Greg Ransom, the author of Taking Hayek Seriously, is impressive in his ability to marshall up texts by Hayek and as a general resource.
But please, please, please, don't take his interpretive claims about Hayek for granted. This is not Daniel the Keynesian talking - I know a lot of Austrians have big reservations about him too.
My motivation, now, for saying this is this post by Greg:
"As pointed out by an endless stream of leading academic specialists, Jeffrey Sachs & Paul Krugman are constantly making false and deeply ignorant claims about Friedrich Hayek and his work.
The latest false and ignorant claims of Jeffrey Sachs and Paul Krugman can be found in "Masters of Money – Friedrich Hayek" presented by Stephanie Flanders on the BBC.
Here is Hayek’s clearly stated view:
"I agree with Milton Friedman that once the  Crash had occurred, the Federal Reserve System pursued a silly deflationary policy. I am not only against inflation but I am also against deflation. So, once again, a badly programmed monetary policy prolonged the depression."
F. A. Hayek, interviewed in 1979, from Conversations with Great Economists: Friedrich A. Hayek, John Hicks, Nicholas Kaldor, Leonid V. Kantorovich, Joan Robinson, Paul A.Samuelson, Jan Tinbergen by Diego Pizano.
"I think it is certainly true that ending an inflation need not lead to that long-lasting period of unemployment like the 1930s, because then the monetary policy was not only wrong during the boom but equally wrong during the Depression.

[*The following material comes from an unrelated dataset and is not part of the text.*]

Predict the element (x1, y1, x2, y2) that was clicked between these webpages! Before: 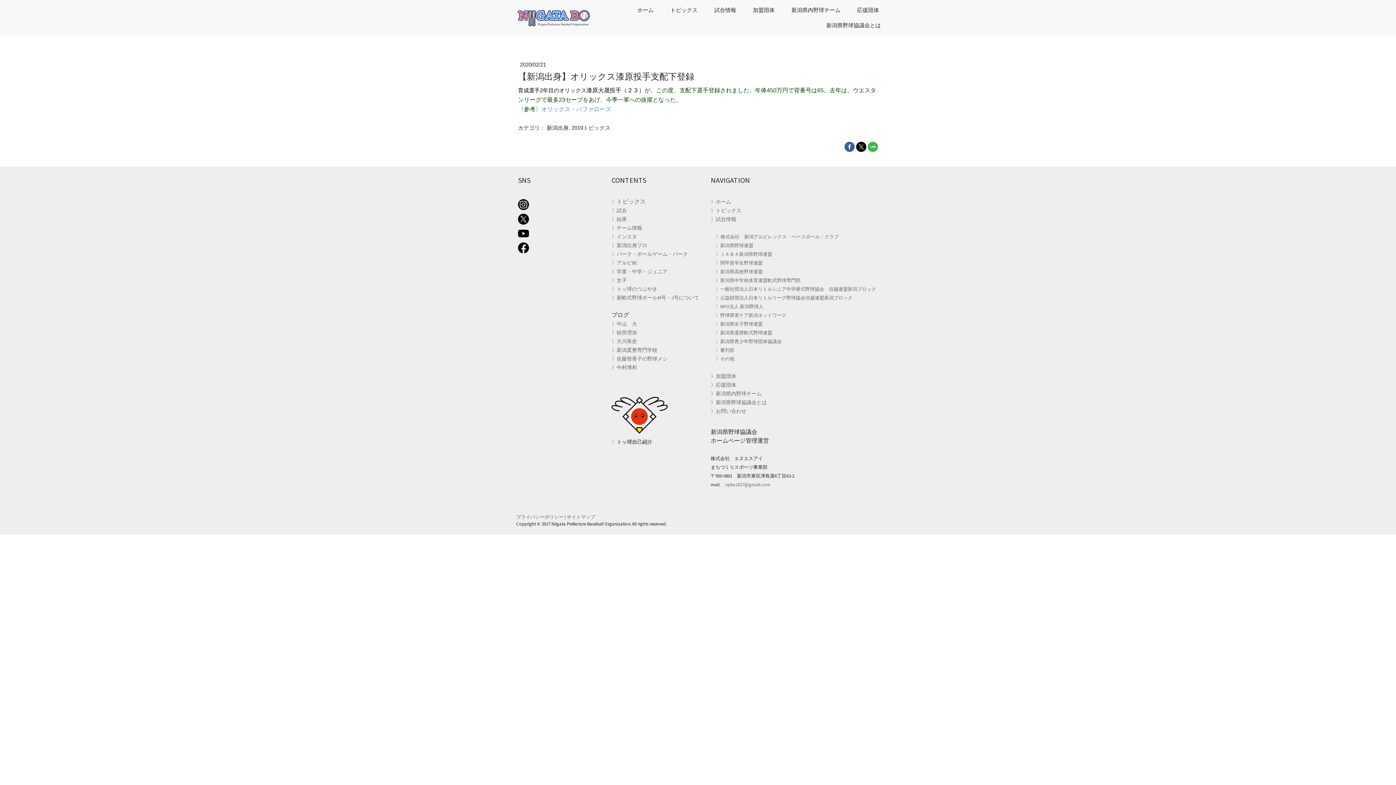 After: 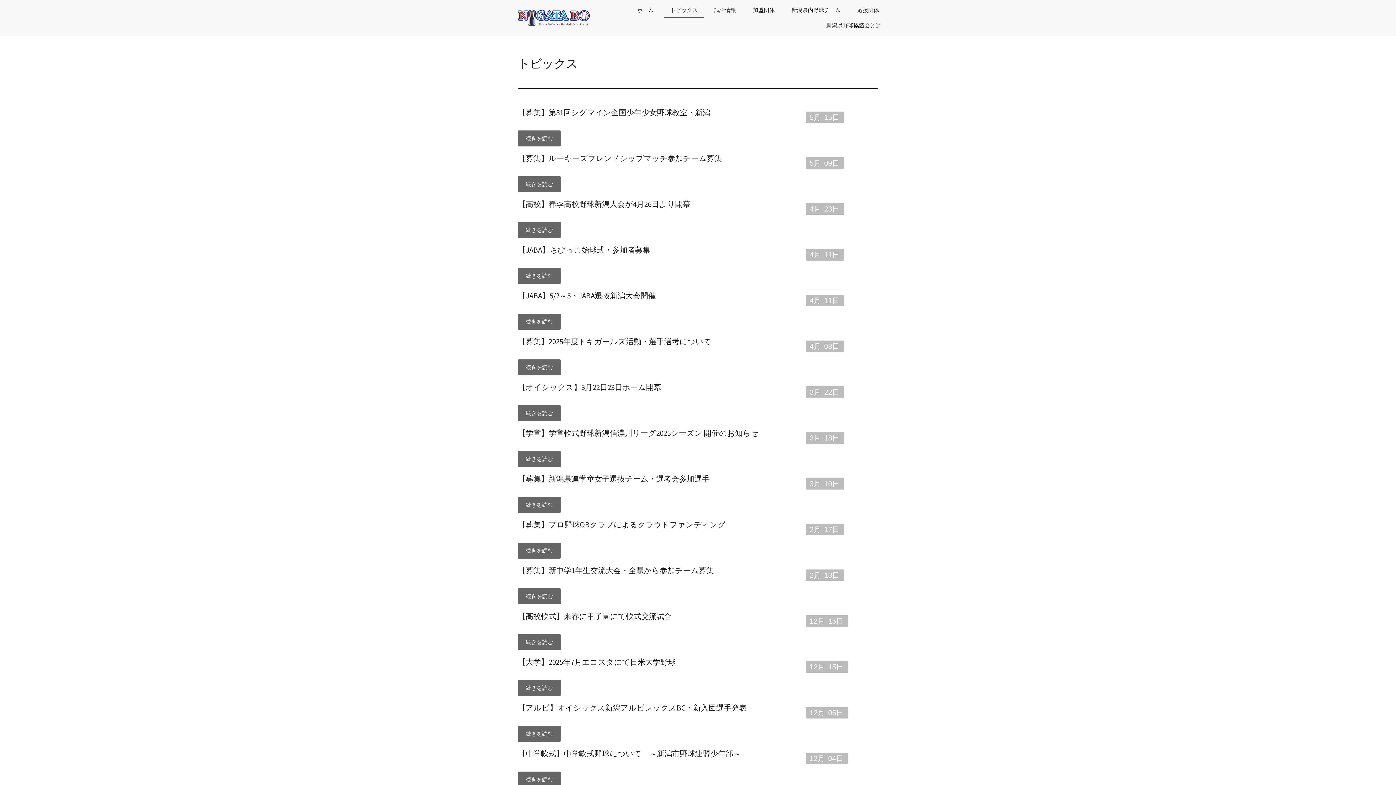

First, they prolonged the boom and caused a worse depression, and then they allowed a deflation to go on and prolonged the Depression."
F. A. Hayek, interviewed in 1977
In "Masters of Money" Sachs and Krugman flatly and falsely say that Hayek denied what he directly asserts just above."
Notice both these are from the 1970s - 40 years after the depression. This was not what he was saying during the depression.
Take "The Fate of the Gold Standard", in 1932:
"Although there can be no doubt that the fall in prices since 1929 has been extremely harmful, this nevertheless does not mean that the attempts made since then to combat it by a systematic expansion of credit have not done more harm than good. In any case, it is a fact that the present crisis is marked by the first attempt on a large scale to revive the economy immediately after the sudden reversal of the upswing, by a systematic policy of lowering the interest rate accompanied by all other possible measures for preventing the normal process of liquidation, and that as a result the depression has assumed more devastating forms and lasted longer than ever before."
The claim in the 1970s - that the response to the depression was wrong because it allowed deflation - is completely different from the claim in the 1930s - that the response to the depression was wrong because it didn't allow for enough liquidation! Indeed the whole essay is an argument against what Hayek called the "stabilization theorists" who were arguing what Hayek would come to argue in the 1970s - that you wanted to avoid both inflation and deflation.
Greg could responsibly argue that some time in the intervening 40 years, Hayek changed his mind and agreed with the Keynesians and the monetarists. But he cannot accuse Jeff Sachs and Paul Krugman of "bottomless ignorance" for accurately presenting Hayek's view at the time of the depression. This was the common perception of the Hayek-Robbins position, and it was a common perception for good reason. If you want to talk secondary deflations we can talk secondary deflations and that sort of thing. But Hayek, in 1932, was critical of the Federal Reserve because it ameliorated too much of the deflation; whatever deflation was occuring, Hayek of 1932 thought there should be even more of it.